Удар об пол – звон. Просочившись сквозь закрытую дверь кабинета, звук встревожил тишину и разошёлся эхом от одного конца дома к другому. Кавех встрепенулся и нехотя оторвался от тетради: показалось ли? После короткого сна и долгих мук над расчётами, которые предстояло закончить к следующей неделе, цифры уже мельтешили перед глазами, поэтому неудивительно, что что-нибудь могло почудиться. Хотя затишье не внушало доверия, он склонился над листом и потёр глаза: как бы то ни было, аль-Хайтам справится, не всё ж за ним с тряпкой бегать. Карандаш вновь заскрипел по бумаге, губы беззвучно повторяли написанное, но на сердце было неспокойно. За звоном посуды не последовал ни тяжёлый вздох, ни шаги, ни шорох – безмолвие. Подозрительное и отчего-то звонкое.

Против воли Кавех обратился в слух и, ничего не услышав, отложил работу в сторону. Намеренно ли сосед истязал? Ждал, что явится кто-нибудь да соберёт осколки? В скверном настроении он способен на всё, но... За раздражением пришла тревога: вдруг порезался, но из-за гордости – или что там мешало говорить? – страдал в одиночестве? Кровь отлила от щёк. Стон стула неприятно отдался в ушах, карандаш скатился со столешницы, колени хрустнули, но стук сердца в ушах заглушил остальные звуки. Не заметив, как дверь кабинета сменись на дверь спальни, Кавех надавил на ручку и замер.

По полу комнаты разметались осколки, в самом сердце, облизывая концы светлого ковра, расползалась тёмная лужа, аль-Хайтам же неестественно застыл. Зелёные глаза, превратившись в бесцветное стекло, смотрели мимо домашних туфель, серая сгорбленная фигура на фоне окна казалась бледным пятном, и тонкий халат просвечивал точно тень, едва заметно трепыхаясь в такт дыханию.

Статуя из гранита и одновременно призрачный образ – и оба состояния чужды соседу. Боясь спугнуть эту тень, Кавех шагнул за порог. Тишина звенела в ушах, скорый ритм сердца, казалось, раздавался на всю комнату, а звуки улицы стихли. Чем ближе к соседу, тем сильнее сгущались тучи.

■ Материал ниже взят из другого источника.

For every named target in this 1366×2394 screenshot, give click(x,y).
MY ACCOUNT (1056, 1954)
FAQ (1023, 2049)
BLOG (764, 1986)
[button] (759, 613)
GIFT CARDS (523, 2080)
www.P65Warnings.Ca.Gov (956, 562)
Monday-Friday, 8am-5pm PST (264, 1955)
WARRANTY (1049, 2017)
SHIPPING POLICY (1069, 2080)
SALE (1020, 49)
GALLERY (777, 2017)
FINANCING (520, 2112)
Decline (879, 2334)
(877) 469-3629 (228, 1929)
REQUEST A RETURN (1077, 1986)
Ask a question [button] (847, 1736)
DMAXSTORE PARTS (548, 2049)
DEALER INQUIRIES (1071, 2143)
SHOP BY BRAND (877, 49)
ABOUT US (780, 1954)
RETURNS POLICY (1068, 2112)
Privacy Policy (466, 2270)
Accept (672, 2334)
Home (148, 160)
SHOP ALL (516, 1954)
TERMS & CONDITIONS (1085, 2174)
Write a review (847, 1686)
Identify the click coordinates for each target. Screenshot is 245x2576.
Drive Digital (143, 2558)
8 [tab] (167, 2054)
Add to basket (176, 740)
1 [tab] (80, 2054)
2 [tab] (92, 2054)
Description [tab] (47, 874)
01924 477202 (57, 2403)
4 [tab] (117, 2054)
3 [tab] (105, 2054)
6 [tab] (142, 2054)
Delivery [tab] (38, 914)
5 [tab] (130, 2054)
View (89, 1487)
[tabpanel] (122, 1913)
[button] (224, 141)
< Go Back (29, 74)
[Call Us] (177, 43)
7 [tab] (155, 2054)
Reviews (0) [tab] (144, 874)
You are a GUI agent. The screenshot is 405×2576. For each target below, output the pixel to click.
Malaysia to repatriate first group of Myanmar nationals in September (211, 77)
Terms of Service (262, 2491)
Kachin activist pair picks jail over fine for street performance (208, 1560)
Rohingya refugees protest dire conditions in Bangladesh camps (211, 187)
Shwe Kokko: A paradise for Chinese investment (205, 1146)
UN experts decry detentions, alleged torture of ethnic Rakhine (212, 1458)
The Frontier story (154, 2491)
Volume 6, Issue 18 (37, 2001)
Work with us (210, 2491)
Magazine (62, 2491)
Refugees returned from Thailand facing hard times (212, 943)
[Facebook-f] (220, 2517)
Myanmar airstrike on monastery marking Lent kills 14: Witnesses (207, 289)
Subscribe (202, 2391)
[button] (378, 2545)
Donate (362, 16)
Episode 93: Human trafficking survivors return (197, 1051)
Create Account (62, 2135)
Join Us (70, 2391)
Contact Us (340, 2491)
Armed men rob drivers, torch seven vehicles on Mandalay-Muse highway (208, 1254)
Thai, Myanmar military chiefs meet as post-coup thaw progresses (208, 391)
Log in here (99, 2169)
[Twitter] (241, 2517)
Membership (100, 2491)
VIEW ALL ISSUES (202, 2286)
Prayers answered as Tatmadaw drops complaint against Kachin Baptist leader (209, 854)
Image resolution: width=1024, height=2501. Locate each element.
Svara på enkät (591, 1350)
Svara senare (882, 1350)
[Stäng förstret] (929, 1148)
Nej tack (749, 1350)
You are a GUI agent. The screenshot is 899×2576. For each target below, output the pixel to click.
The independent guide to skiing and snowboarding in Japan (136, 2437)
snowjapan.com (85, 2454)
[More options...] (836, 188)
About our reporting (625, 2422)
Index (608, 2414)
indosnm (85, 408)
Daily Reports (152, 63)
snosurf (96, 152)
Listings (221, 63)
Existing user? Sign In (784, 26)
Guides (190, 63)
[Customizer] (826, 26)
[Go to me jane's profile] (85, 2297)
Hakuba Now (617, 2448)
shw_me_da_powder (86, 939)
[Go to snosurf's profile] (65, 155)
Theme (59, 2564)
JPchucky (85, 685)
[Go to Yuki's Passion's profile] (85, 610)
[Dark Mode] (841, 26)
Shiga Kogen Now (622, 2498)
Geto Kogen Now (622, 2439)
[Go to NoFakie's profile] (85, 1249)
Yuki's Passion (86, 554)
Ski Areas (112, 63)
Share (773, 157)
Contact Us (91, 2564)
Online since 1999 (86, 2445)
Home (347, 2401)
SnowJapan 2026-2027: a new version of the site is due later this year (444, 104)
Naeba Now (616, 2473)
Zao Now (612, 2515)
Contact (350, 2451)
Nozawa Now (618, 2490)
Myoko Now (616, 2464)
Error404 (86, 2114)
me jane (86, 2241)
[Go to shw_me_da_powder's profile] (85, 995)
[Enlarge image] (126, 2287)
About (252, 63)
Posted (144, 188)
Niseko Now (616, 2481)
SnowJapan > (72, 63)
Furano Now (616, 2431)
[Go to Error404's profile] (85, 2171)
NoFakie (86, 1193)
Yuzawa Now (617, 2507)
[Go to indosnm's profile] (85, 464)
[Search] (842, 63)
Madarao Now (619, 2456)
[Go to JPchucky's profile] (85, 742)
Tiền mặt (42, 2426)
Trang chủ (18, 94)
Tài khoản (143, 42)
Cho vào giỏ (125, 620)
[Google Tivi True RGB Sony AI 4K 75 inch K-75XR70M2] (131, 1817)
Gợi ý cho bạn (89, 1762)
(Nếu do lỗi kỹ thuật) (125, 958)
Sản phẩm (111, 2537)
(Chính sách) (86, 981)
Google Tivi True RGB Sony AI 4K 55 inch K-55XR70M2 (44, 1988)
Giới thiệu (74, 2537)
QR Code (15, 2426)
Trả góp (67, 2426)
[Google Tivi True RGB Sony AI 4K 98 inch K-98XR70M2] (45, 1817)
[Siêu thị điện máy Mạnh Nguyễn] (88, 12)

Быть может, тихий вопрос вдохнёт жизнь?

— Не поранился?

Ничего не двинулось, ничего не произошло – пустота. Чертовски знакомая пустота. Поджав губы, Кавех остановился в раздумьях: потревожить или оставить как есть? Справится ли сам?

«Нет», — шептал внутренний голос.

Нет. Ни за что. Пусть подобное состояние лишь пару раз овладевало аль-Хайтамом за всю их совместную жизнь, но вот Кавех был слишком хорошо знаком с этим чувством. Каждый вечер, каждую ночь – борьба. К рассвету становилось легче, солнце разгоняли тучи на душе, но усталость задолго залегла тёмными кругами под глазами. Нельзя оставлять соседа на растерзание тоски, даже если та не вступила в полную силу.

— Тебя не задело? — Он повторил вопрос и невесомо тронул плечо.

Медленный кивок. И верно: не было ни пятен на светлых штанах, ни осколков у носков туфель. Из груди вырывался невольный выдох – хотя бы тут не о чем беспокоиться. Новое касание – оцепенение спало и лёд треснул. Аль-Хайтам моргнул пару раз, поморщился и пробормотал – едва слышно, в непривычной манере:

— Простая неосторожность, ничего более. — Неестественный смешок. — Боюсь, только ковёр не пережил.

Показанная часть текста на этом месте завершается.